Hi friends. Thanks for the discussion! As it may be helpful, here is a motivating use case for nested scope aliases: backward compatible name changes to types. For example, in a library we might have ``` class A: class B_new: pass B_old: TypeAlias = B_new def get_B() -> B_new: # impl ``` Here, we renamed the inner class from `B_old` to `B_new` but would like to keep some backward compatibility for some time between old name and new name for customers of this library who may have preexisting code: ``` b: B_old = A().get_B() ```
I think there are several defensible positions to take, but let me propose the following: * Both implied type aliases (introduced in PEP 484) and explicit type aliases (introduced in PEP 613) are allowed within module, class and function scopes. * Type aliases that use bound type variables (those defined within a class or function scope) are forbidden and should generate an error. This would require us to 1) revise PEP 484 for clarity, 2) revise PEP 613 to loosen the requirements. I don't think it would require any changes to mypy. It would require a small bug fix in pyright, but I plan to make that change regardless. I haven't tested the behavior of the other type checkers (pyre, pytest, PyCharm), so I'm not sure what changes would be required in those cases. Thoughts?
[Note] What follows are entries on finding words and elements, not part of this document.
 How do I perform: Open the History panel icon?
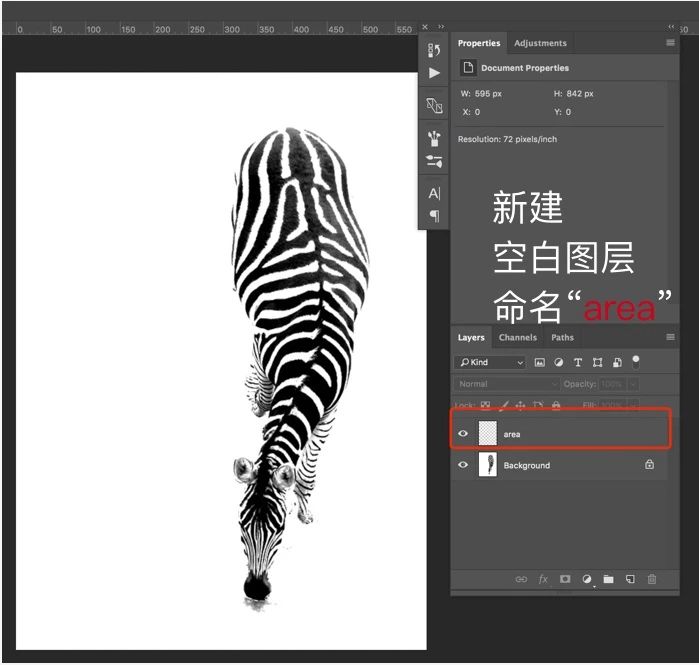pos(434,50)
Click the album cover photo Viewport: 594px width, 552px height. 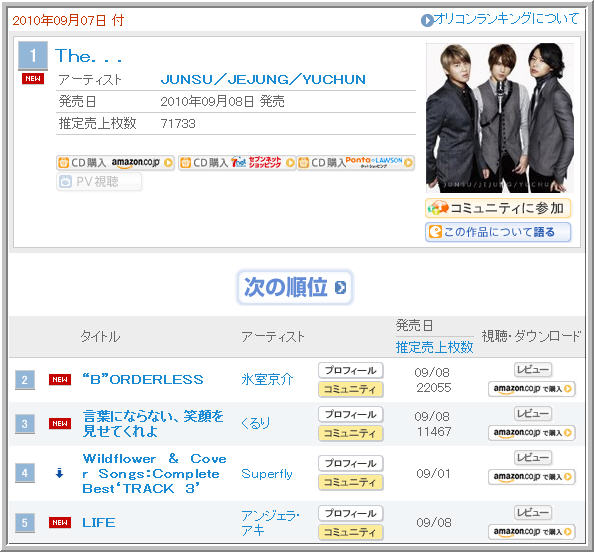point(500,117)
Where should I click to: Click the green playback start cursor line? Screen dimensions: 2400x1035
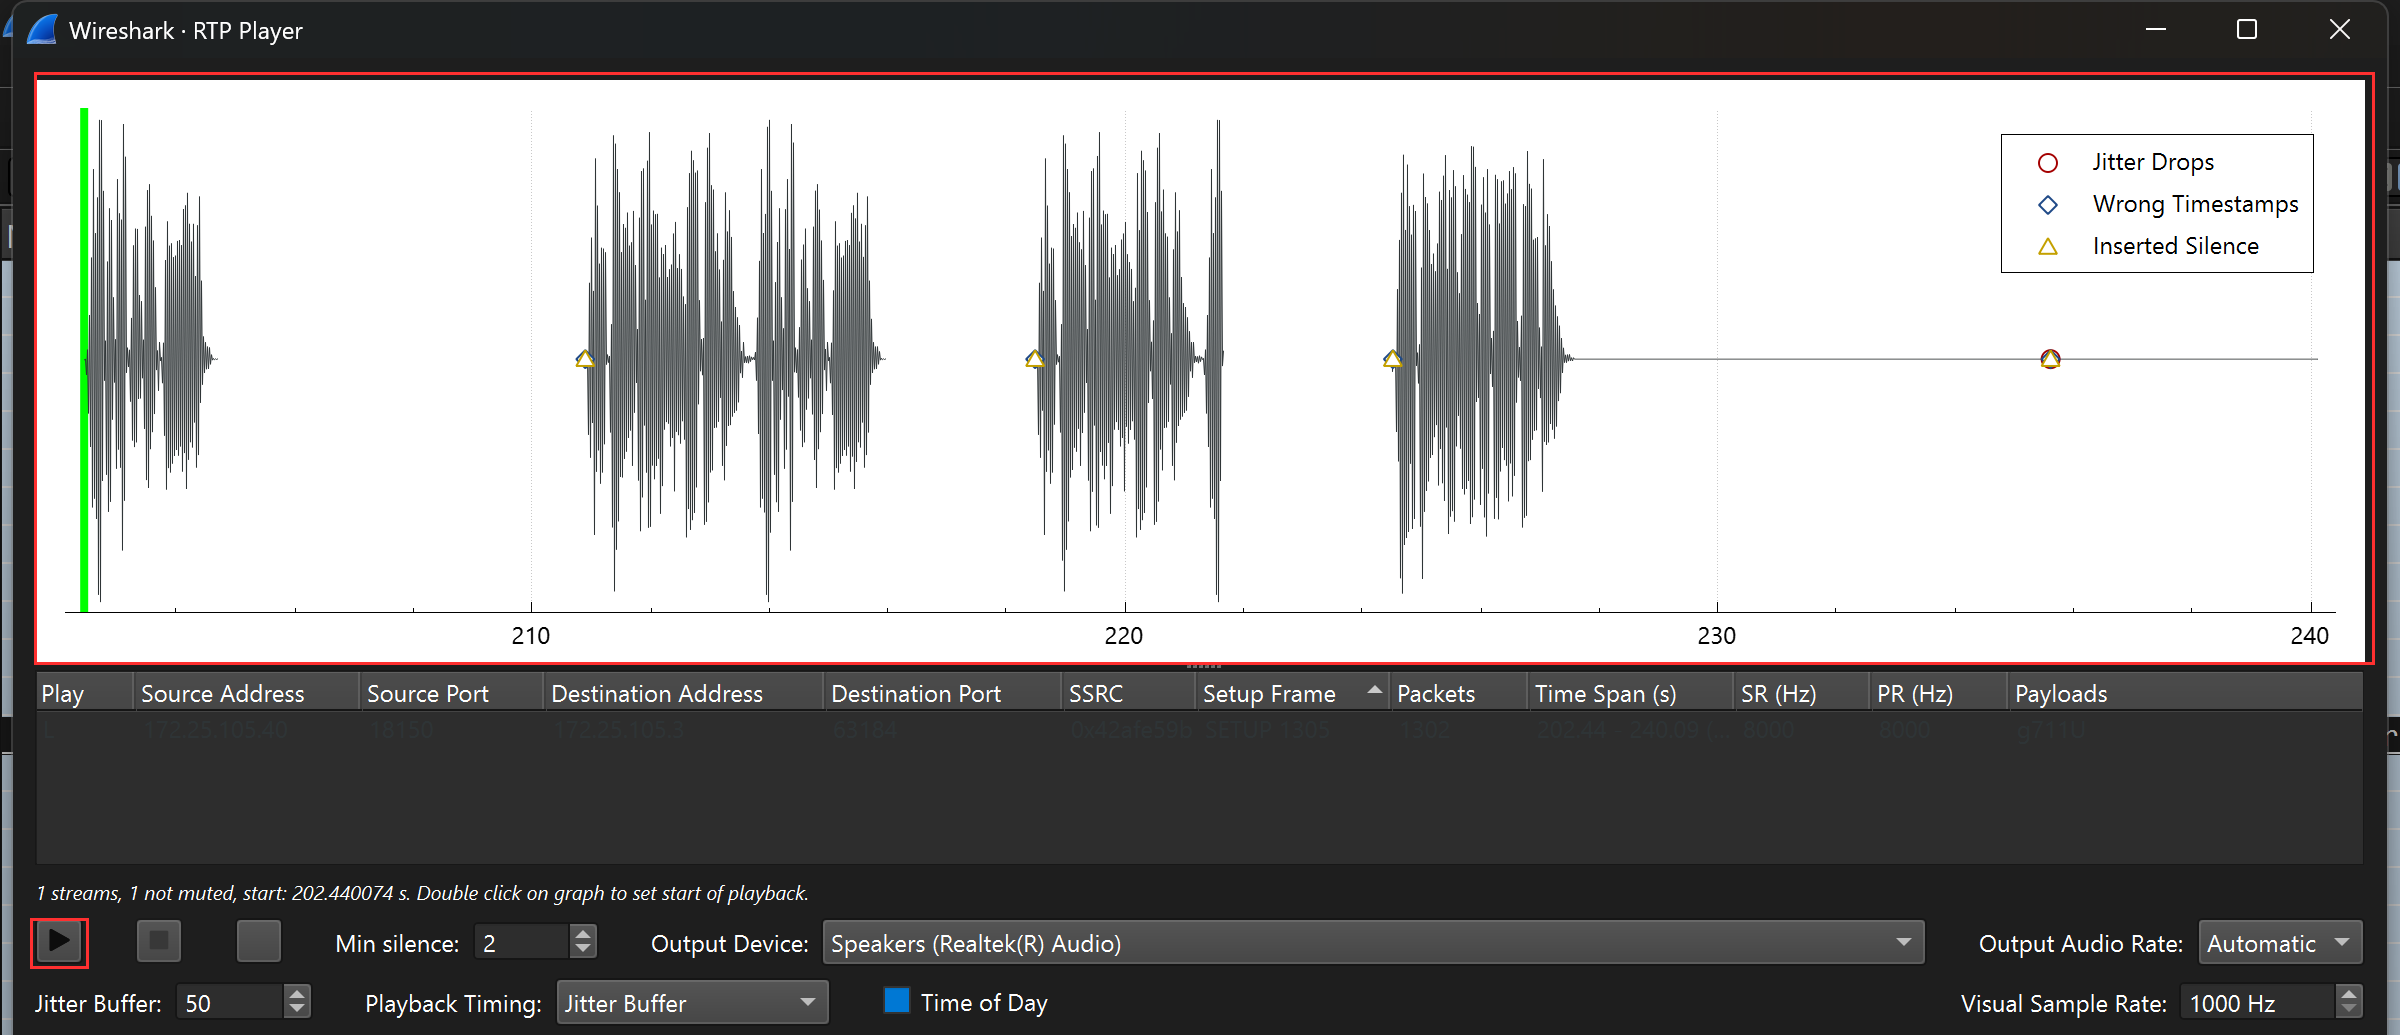84,359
This makes sense to me. There is one further place of ambiguity that should be clarified in the PEP ``` X = int class A: Y = int ``` Should X and Y be inferred as a type alias on `int` or `Type[int]`? Mypy has a whole section of documentation about this ambiguity - https://mypy.readthedocs.io/en/stable/common_issues.html#variables-vs-type-a... - though it does not describe the explicit `TypeAlias` syntax or the behavior heuristic inside nested scope. Currently in mypy, `X` is inferred as a type alias and `A.Y` is inferred as a class variable of type `Type[int]`. Mypy chooses to treat `A.Y` as a variable (intentionally) as a heuristic inside nested scope. See this comment from a couple years back https://mail.python.org/archives/list/typing-sig@python.org/message/QNJEVUIH... In pyright, both `X` and `A.Y` are inferred as type aliases. I think without an explicit type of either `Y: TypeAlias = int` or `Y: Type[int] = int`, we should have a consistent experience specified by PEP613 on what `Y = int` should look like. Some options - Inferred as a TypeAlias - Inferred as a class variable - Specify that the type checker should raise an error here - asking the user to be explicit IMO - inferring as TypeAlias will be more useful in more cases. It also has the benefit of having consistent behavior across scopes (least surprise), and more compatible with PEP 484's initial introduction of type aliases, meaning more compatible with existing code.